Musashi1 targeted expression in murine intestine. A mouse model of targeted Musashi1 expression in whole intestinal epithelium unveils its major roles in cell cycle and stemness

Background. The intestinal epithelium is very peculiar for its continuous and rapid cell renewal, fuelled by multipotent stem cells localized within the crypts of Lieberkühn. Several data support the evolutionary conserved RNA-binding protein Musashi1 as a marker of adult stem cells including those of the intestinal epithelium and roles in stem cell self-renewal and cell fate determination. Previous study from our laboratories showed that Musashi1 controls stem cell-like features in medulloblastoma, glioblastoma and breast cancer cells and has pro-proliferative and pro-tumorigenic properties in intestinal epithelial progenitor cells in vitro. With the aim to study in detail the function of Musashi1 in the intestinal epithelium in vivo, we generated a mouse model targeting Musashi1 expression along the antero-posterior and the vertical epithelial axes.

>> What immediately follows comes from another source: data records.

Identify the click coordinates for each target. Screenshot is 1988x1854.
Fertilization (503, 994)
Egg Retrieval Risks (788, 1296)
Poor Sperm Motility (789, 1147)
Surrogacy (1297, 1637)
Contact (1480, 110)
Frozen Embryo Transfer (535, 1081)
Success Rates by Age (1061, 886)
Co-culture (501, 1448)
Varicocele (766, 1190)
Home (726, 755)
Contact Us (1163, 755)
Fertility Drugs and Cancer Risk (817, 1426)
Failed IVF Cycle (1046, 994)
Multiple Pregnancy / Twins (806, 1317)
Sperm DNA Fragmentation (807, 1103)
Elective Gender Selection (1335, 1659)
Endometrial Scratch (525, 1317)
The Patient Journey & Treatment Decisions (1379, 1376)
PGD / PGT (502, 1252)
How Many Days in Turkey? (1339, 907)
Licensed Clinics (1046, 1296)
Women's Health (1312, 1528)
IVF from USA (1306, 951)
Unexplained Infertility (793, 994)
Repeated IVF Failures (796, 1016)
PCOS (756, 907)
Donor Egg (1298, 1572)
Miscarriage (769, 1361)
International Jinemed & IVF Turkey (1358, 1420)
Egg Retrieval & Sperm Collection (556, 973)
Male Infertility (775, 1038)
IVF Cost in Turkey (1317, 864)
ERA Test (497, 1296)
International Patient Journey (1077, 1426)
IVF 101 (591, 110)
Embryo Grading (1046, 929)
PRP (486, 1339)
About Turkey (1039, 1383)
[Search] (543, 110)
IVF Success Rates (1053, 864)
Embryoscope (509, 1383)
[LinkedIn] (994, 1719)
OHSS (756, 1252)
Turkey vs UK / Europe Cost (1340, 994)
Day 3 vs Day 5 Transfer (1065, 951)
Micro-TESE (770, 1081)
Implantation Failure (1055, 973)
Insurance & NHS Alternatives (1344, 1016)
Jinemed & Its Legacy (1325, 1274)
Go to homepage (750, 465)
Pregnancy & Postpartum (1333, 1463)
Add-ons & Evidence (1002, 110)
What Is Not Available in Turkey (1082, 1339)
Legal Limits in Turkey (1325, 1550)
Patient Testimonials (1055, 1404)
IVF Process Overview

Methods. We generated mice expressing Musashi1 specifically in the intestinal epithelium, the v-Msi1 animals. We used RNA-Seq to define Musashi1-dependent molecular signatures and conducted further validations in 293T cells. Results. Compared with wild type litters, v-Msi1 mice showed an increased size of the intestinal crypts accompanied by enhanced proliferation and stem activity. Comparative transcription profile associated Musashi1 with stem cell activity, cell cycle, DNA replication and drug metabolism. Finally, we identified three novel mRNA targets that are stabilized by Musashi1, Cyclin D1, CDK6 and Sox4. Conclusion. The targeted expression of Msi1 in the intestinal epithelium in vivo increases the cell proliferation rate and the activity of the stem cells. This is due to a complex network of gene functions and pathways including drug metabolism, cell cycle and DNA synthesis and repair.